We never tried to blow up factories built by Idi Amin even when we were fighting. Why? Because Uganda needs more industries. When we came into power, those same factories helped us. Nile Mansion where we are sitting now was constructed by Amin. Obote started its construction but Amin finished it. Uganda House, Post Office Building, Nalukolongo Railways were all built by Amin………..”
Museveni’s budget speech June 2019.

The above statement exposes Museveni’s opportunism and hypocrisy at its best. In the past this website has endeavoured to highlight Museveni’s role in undermining past governments as below:

Saturday, 29 October 2016
at 13:28
“……… We allowed Uganda Airlines to die because it was making loses and, at that time, Ugandans were not travelling as much as today”……we are not finalising modalities. Therefore, my dear Ugandans, I can confidently tell you that the future is bright”
Museveni – during the 54 Independence anniversary last month in Luuka district.
When MUSEVENI took over power 30 years ago he inherited a robust social and economic infrastructure. Though production was not adequate at the time because of the political upheavals of the time for which he had played a leading role (1972 – 1986) as he manoeuvred to gain power, the infrastructure was intact and only needed slight fine tuning. Unknown to his comrades, right from the beginning MUSEVENI had a plan of life presidency.

To achieve this his strategy, he plotted to reign over an IMPOVERISHED, IGNORANT AND FEAR-STRICKEN population. He believed that an impoverished population would worship him as the giver of everything. An ignorant and fear stricken population would not analytically and courageously question his mismanagement. The past regimes of Obote I and II 1967 – 1971 and 1981 – 1985 respectively and the Iddi Amin regime (1971 – 1979) had initiated robust economic and social infrastructures. Schools, hospitals, factories, public transport, cooperative movement, public service, tourism, and other infrastructures were first class. Museveni who feared that his negative propaganda to demonize past leaders as having been failures would be undermined by the existence of these infrastructures, had to move very fast to destroy them.

In so doing, he was also targeting economic deprivation of individuals and groups of individuals like the Baganda, the Northerners and Easterners whom he perceives to have been the dominant beneficiaries of such infrastructures in terms of supplying raw materials and employment. Since the so called 1979 liberation had neutralised the Mafuta Mingis (economic beneficiaries of the Iddi Amin regime), Museveni targeted economic deprivation of Obote’s UPCs that he believed were deeply entrenched in these infrastructures. Also in his focus was the Baganda elites and Kingdom because of its land, ready market for their products in Kampala city and coffee.

First was the Currency Reform that saw personal money being stolen in broad daylight. Next was the campaign of terror on the people of northern and eastern Uganda that destroyed their economic base and social fabrics before unleashing of Karamojong cattle rustlers and individual military commanders to deplete the regions of cattle that had been an integral part of their economic likelihood.

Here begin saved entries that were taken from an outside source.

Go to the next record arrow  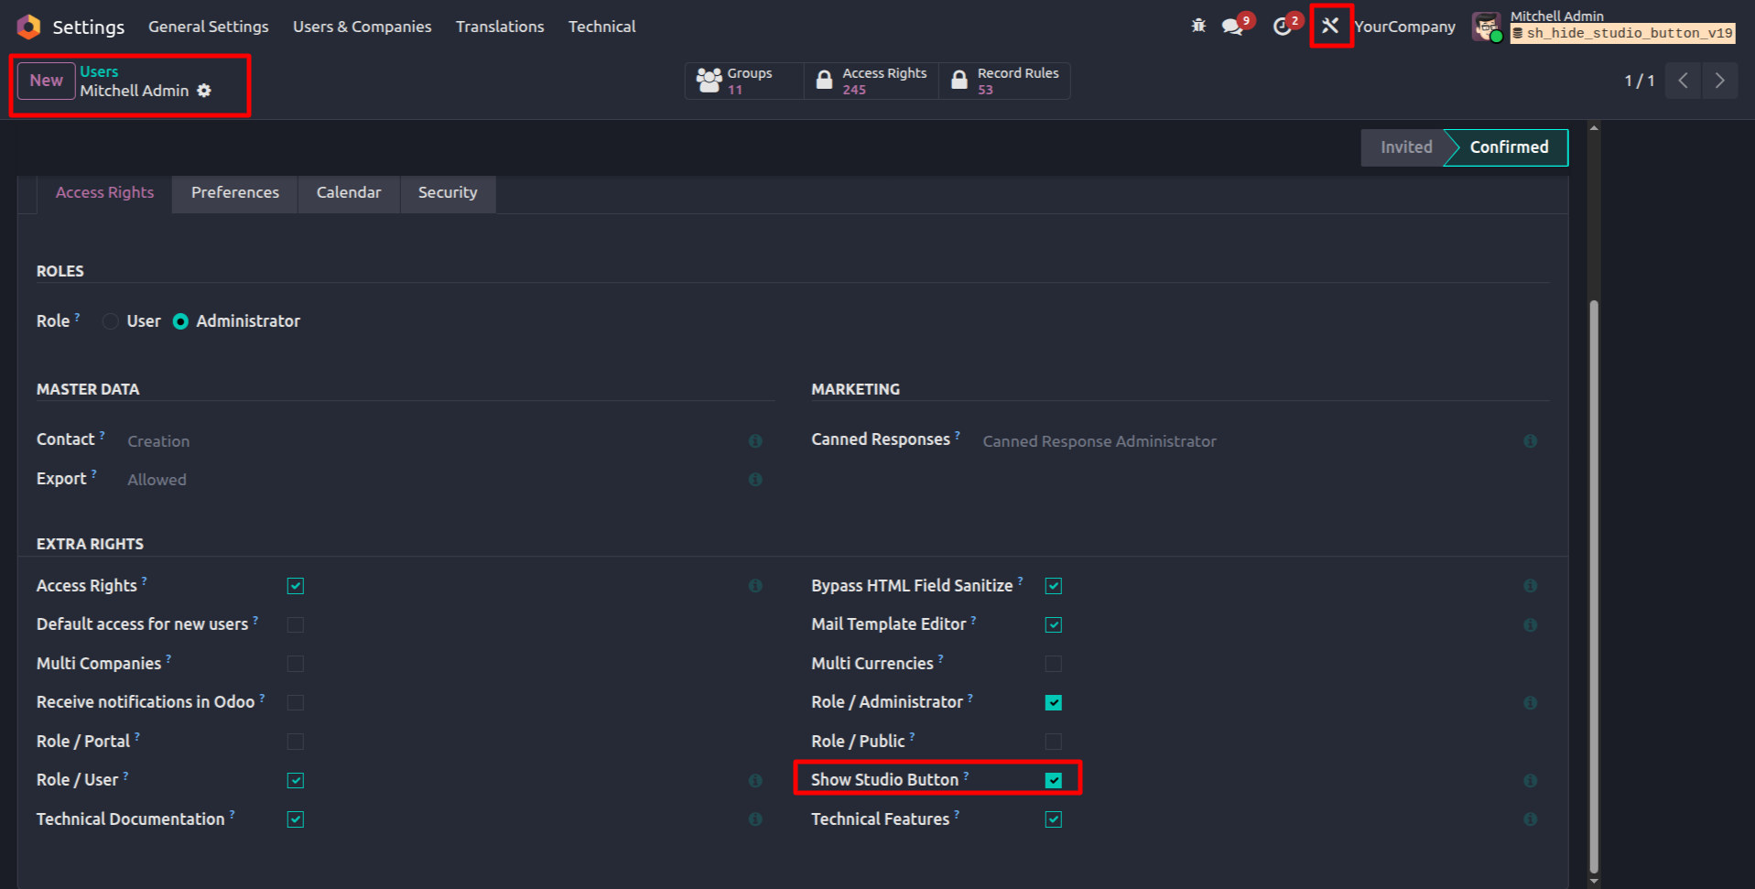1720,81
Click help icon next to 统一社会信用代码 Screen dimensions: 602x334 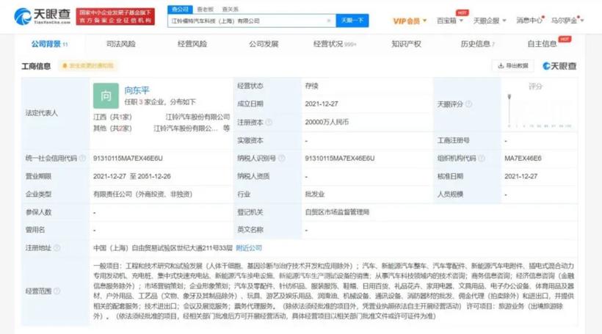(82, 159)
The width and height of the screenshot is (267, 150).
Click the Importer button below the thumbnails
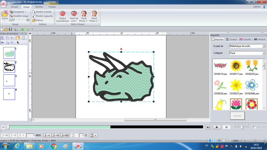[237, 116]
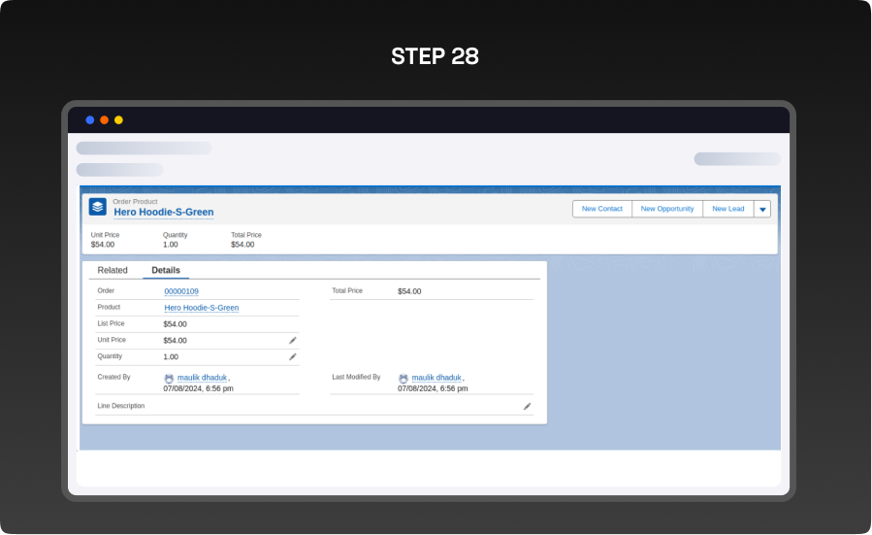Click the Hero Hoodie-S-Green page header title
872x535 pixels.
pyautogui.click(x=164, y=213)
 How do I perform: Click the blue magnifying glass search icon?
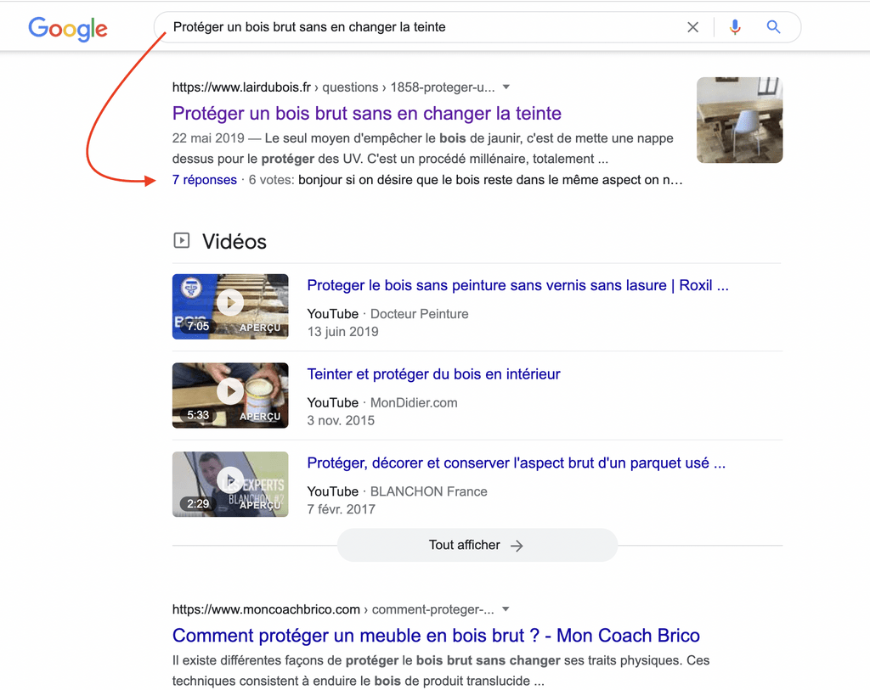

Then followed the retrenchment from public service of a number of traditional civil servants who were perceived to be aligned to past regimes and then the privatisation of stare owned parastals that left the target population economically deprived.

The deliberate collapsing of cooperative unions, Cooperative Bank and giving away of Uganda Commercial Bank (UCB) were all schemes to economically deprive the population. The deliberate neglect of pensioners and wanton theft of pensioners’ money is aimed at furtherance of this scheme since majority of the pensioners served under the past regimes. That way, he managed to create his own class of economic beneficiaries through institutionalized theft of public money, corruption, sectarianism and abuse of office. This is the section of the population that is comprising of the much cherished ‘Middle Income Class’ that is behind the land grabbing as a final strategy to impoverish the population.

All those so called poverty alleviation initiatives that have not made any impact were simply designed to hoodwink the population. Bona Bagagawale, Entandikwa, NUSAF, PRDP, SACCOS, NAADS, Operation Wealth Creation (OWC) are schemes simply meant to hoodwink the population thus why they have not made any economic impact………………..

Sunday, 21 July 2013
at 08:20
After his Sept 1972 failed hasty invasion from Tanzania, Museveni desperately intensified his clandestine hit squads inside Amin’s Uganda. In Jan. 1973, Amin’s security services captured some members of such hit squads who had been infiltrated into the country. Their network was busted the captives summarily tried by a military tribunal headed by Col. Ozoo and found guilty and sentenced to death on 23rd Jan. 1973.

The evidence against them was overwhelming following the defection of some two recruits from a newly set up camp in the Bunya forest in Busoga region. The following day on 24th Jan. 1973, they were publicly executed by firing squad in their respective home areas. Among them was Capt. Masaba, Joseph Bitwari, James Karambi, and Pheres Kasoro. On 30th Jan. 1973 a one Abwooli Malibo from Tooro was arrested in Kampala in possession of a pistol and he confessed that he had been sent to kidnap and assassinate key targets in the Amin government. Also, from the northern region Amos Obwona and John Labeja were found in possession of five assault rifles and were given the same treatment. These ones may have belonged to the Oyite Ojok clandestine group.

Back in Tanzania, it had by then become clearer that Museveni intended to run parallel efforts to ouster Iddi Amin. The main group was that of former President Milton Obote which comprised of senior army officers. Museveni intensified clandestine acts of sabotage inside Uganda and against exile groups. This is confirmed by Museveni’s self confession of deliberate destabilisation thus “it was following these encounters that ……and some of the most prominent members of Amin’s government fled into exile.” These were top government officials like Prof Dan Nabudere, Prof Banage, Prof Rugumayo, Prince Elizabeth Bagaaya etc.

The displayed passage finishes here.